Verstehen was los ist

Seit einiger Zeit haben Sie Gewissheit:

Ihre Beschwerden gehen auf eine chronisch-entzündliche Darmerkrankung (CED) zurück. Die häufigsten sind Morbus Crohn und Colitis ulcerosa. Die Diagnose hat Sie vielleicht wütend, traurig oder unsicher gemacht, wie nun alles weitergehen wird? Wahrscheinlich stellen Sie sich auch die Sinnfrage: Warum ich und warum jetzt? Leiden nicht vor allem alte Menschen an einer chronischen Krankheit?

Fakt ist:

  • Morbus Crohn und Colitis ulcerosa treffen in Deutschland geschätzt bis zu 300.000 Menschen1 , Frauen etwas häufiger als Männer. In den vergangenen Jahren sind in den Industrienationen immer mehr Menschen von einer CED (Chronisch-entzündlichen Darmerkrankung) betroffen, die meisten sind junge Erwachsene bis 35 Jahre.

Die Gemeinsamkeiten

  • Typisch ist, dass beide Krankheiten in immer wiederkehrenden Schüben verlaufen.
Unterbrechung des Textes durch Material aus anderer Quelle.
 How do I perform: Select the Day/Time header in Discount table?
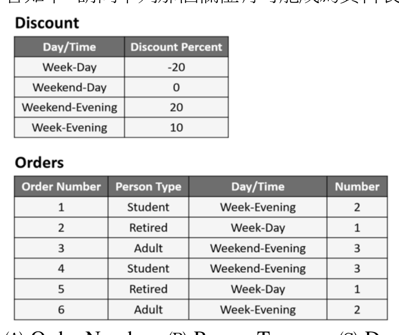[x=69, y=47]
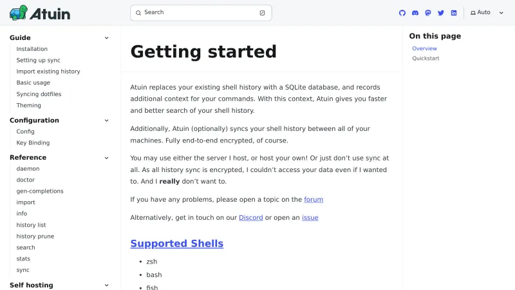This screenshot has width=515, height=290.
Task: Jump to Quickstart in page outline
Action: pyautogui.click(x=426, y=59)
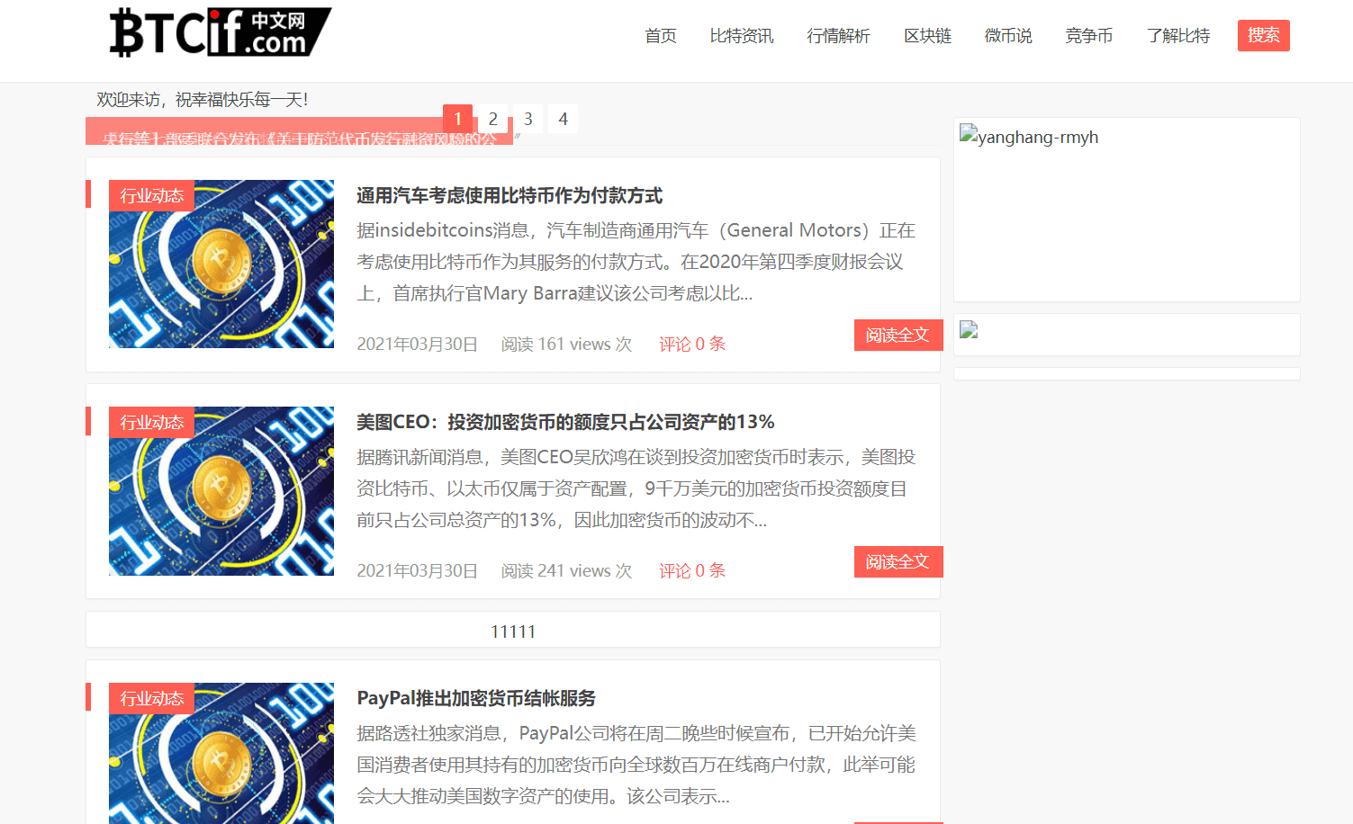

In einem Krankheitsschub ist der Darm stark entzündet. Danach folgt eine Phase ohne Beschwerden.
  • Beide Erkrankungen können sich auch außerhalb des Verdauungstraktes abspielen und zum Beispiel die Gelenke, Augen oder die Haut betreffen.

Wichtige Unterschiede

Morbus Crohn und Colitis ulcerosa sind zwei Erkrankungen – und unterscheiden sich daher in einigen wichtigen Punkten:

Morbus Crohn

  • Morbus Crohn kann alle Abschnitte des Verdauungstraktes befallen.
  • Bei Morbus Crohn sind alle Schichten der Darmwand entzündet.
  • Die Betroffenen haben Bauchschmerzen, verlieren Gewicht und haben Durchfall.
  • Der Darm bei Patienten mit Morbus Crohn weist später oft Engstellen, Fisteln oder Abszesse auf.
  • Wahrscheinlich geht Morbus Crohn auf jeweils eigene immunologische und genetische Ursachen sowie Umweltfaktoren im Vergleich zu Colitis ulcerosa zurück.2

Colitis ulcerosa

  • Colitis ulcerosa befällt nur Dickdarm und Enddarm.
  • Bei Colitis ulcerosa ist nur die obere Schicht der Darmschleimhaut entzündet.
  • Bei Colitis ulcerosa-Patienten sind die Durchfälle häufig auch blutigschleimig.
  • Bei Colitis ulcerosa können Blutungen und Dick-/Enddarmkrebs als Komplikationen auftreten.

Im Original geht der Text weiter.